Не люблю конные прогулки, воняет, жопа от седла болит, и укачивает постоянно. Хотя сами лошади терпимы, если долго варить. Нет, они красивые, конечно, довольно смышлёные, но вот чего я в них никак не пойму, и это меня печалит — как — чёрт подери — можно позволить загнать себя до смерти? Ну, правда, как? Да, шпоры и хлысты — это, наверное, больно. Но разве галоп помогает от боли? Не проще ли сбросить седока? Да, лошадей объезжают, тренируют, чтобы такого не происходило. Но как можно лишить животное чувства самосохранения? Почему они бегут даже тогда, когда бежать уже не могут, и подыхают от теплового удара? Нет, что-то явно не так с этими тварями.
Кобылу подо мной звали — Зорька. Насколько позволяют судить мои небогатые знания о домашнем скоте, Зорьками обычно называют коров. Но — справедливости ради — от упомянутого мясо-молочного животного её отличали лишь незначительные детали. Кобыла была не просто крепкая, она выглядела угрожающе мощной, и без видимого труда несла на своей спине не только меня, но и большую часть нашей поклажи, объём которой никак не назовёшь скромным. К путешествию Оля подготовилась основательно. Два здоровенных баула, трущихся о тугой Зорькин круп позади седла, хранили в себе, помимо прочего, не самую маленькую палатку, два спальных мешка, инструменты для обустройства лагеря, и даже таз. Таз!
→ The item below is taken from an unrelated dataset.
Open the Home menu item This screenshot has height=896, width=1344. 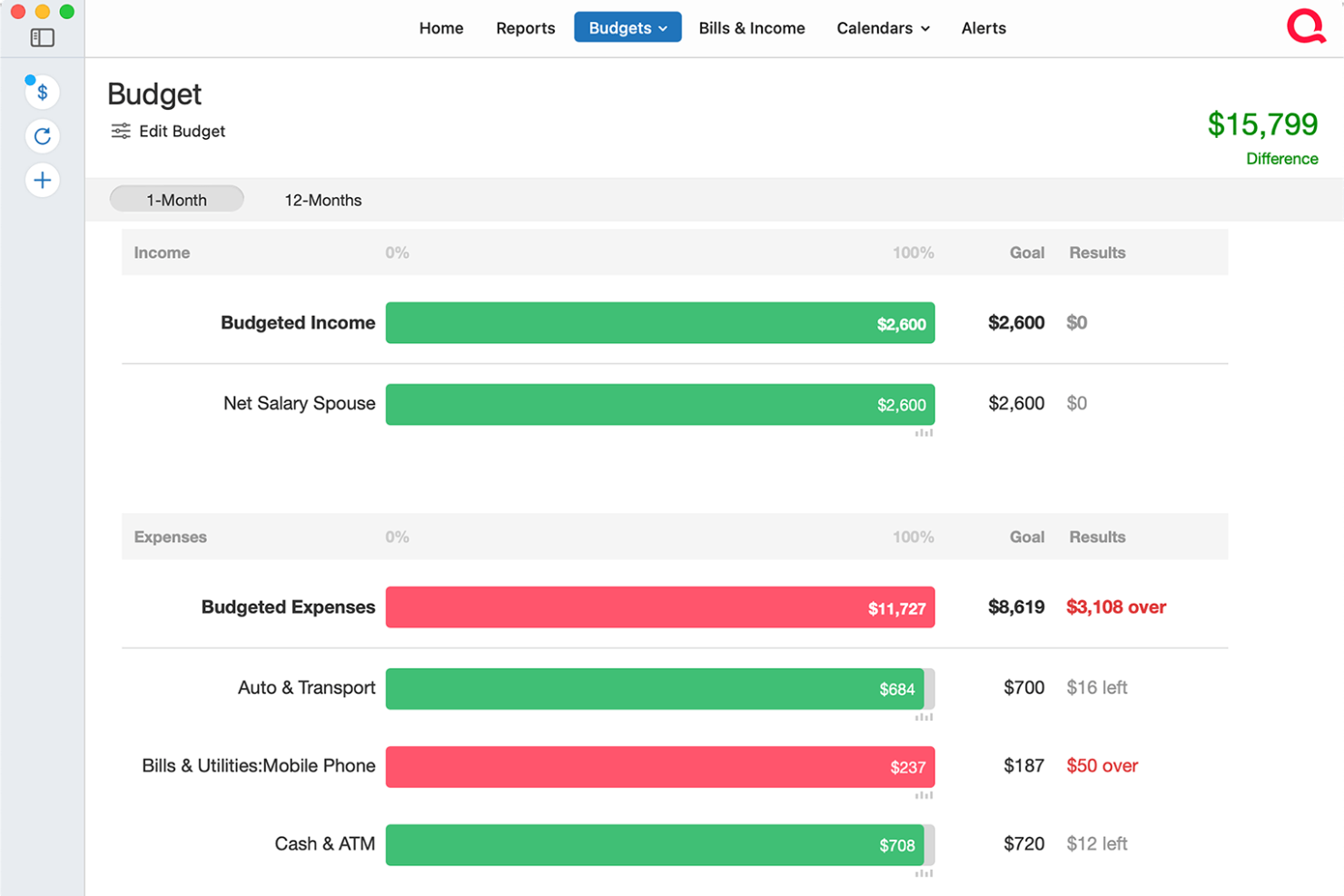point(440,28)
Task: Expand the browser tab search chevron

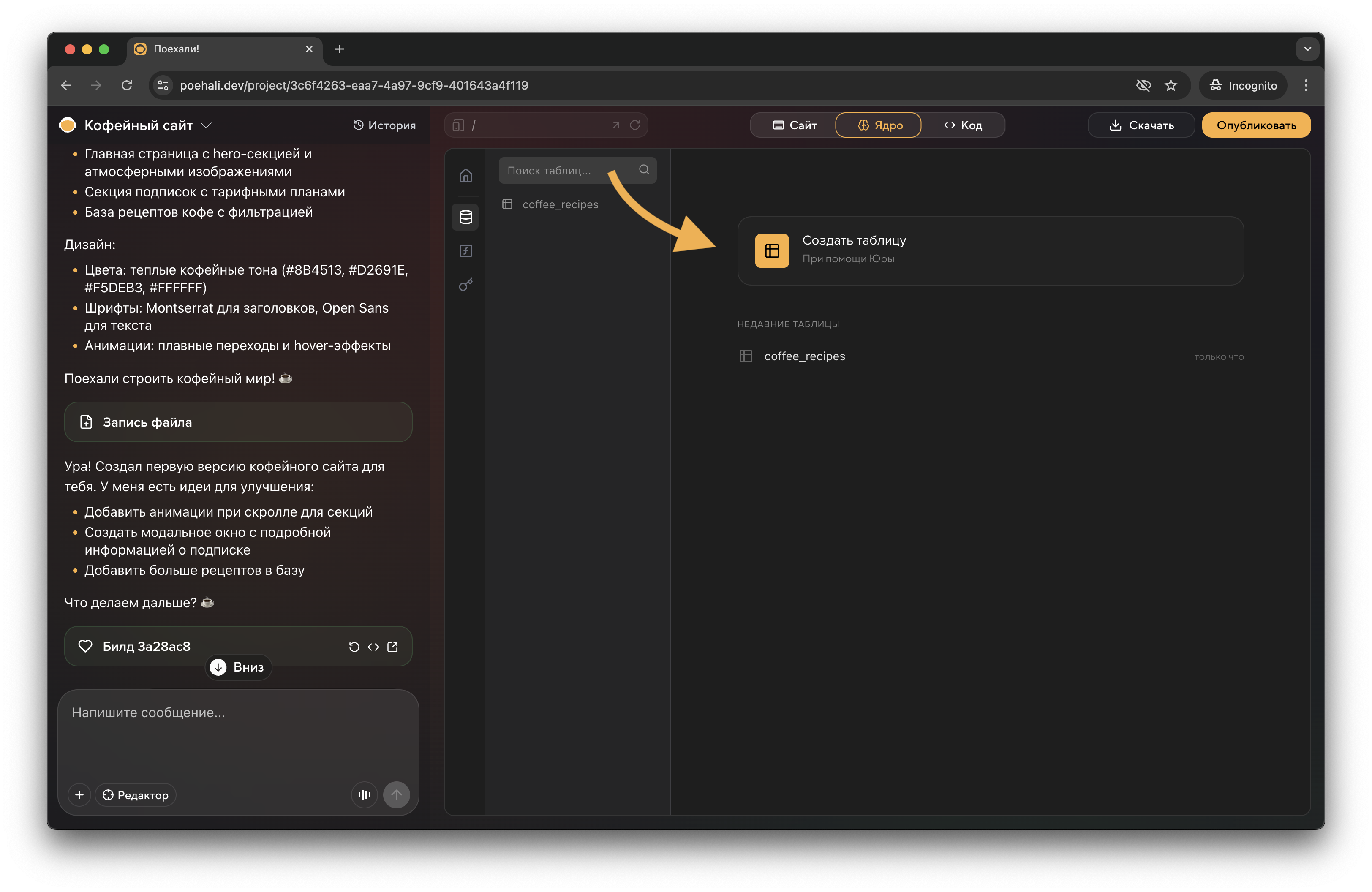Action: click(1307, 49)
О таких мелочах, как целый сервиз походной посуды, колышки для котелка, запас сухой ветоши, и прочее, и прочее, можно даже не упоминать.
— А кресло-качалку не захватила? — поинтересовался я, продолжая ощупывать кладези барахла.
— Люблю путешествовать с комфортом, — поправила Ольга притороченную к своему седлу винтовку.